Written instruction
Revise everything in the listing from the line containing "Task: Go to the next date period" down to the line containing "The height and width of the screenshot is (741, 1018).", changing "date period" to "week" and leaving every other part of those lines unchanged. Give only those revised lines.

Given records
......
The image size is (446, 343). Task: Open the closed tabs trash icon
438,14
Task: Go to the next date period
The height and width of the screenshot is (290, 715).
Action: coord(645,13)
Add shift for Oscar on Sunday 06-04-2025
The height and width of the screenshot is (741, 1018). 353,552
......
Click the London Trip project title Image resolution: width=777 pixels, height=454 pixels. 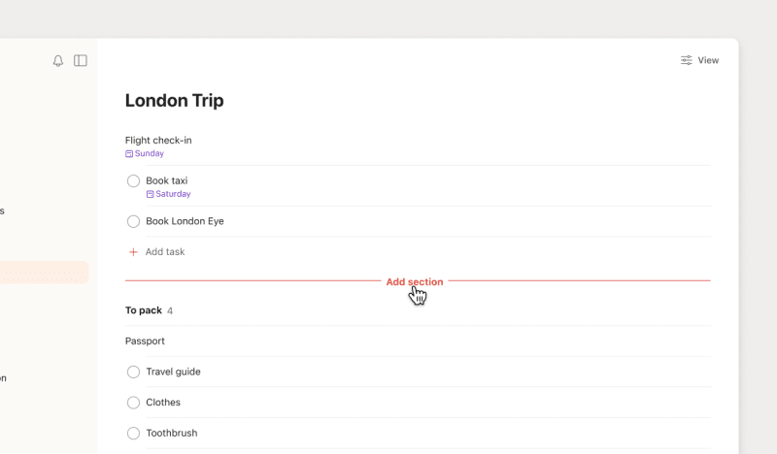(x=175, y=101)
......
Solution below
Task: Go to the next week
The height and width of the screenshot is (290, 715).
Action: coord(645,13)
Add shift for Oscar on Sunday 06-04-2025
The height and width of the screenshot is (741, 1018). 353,552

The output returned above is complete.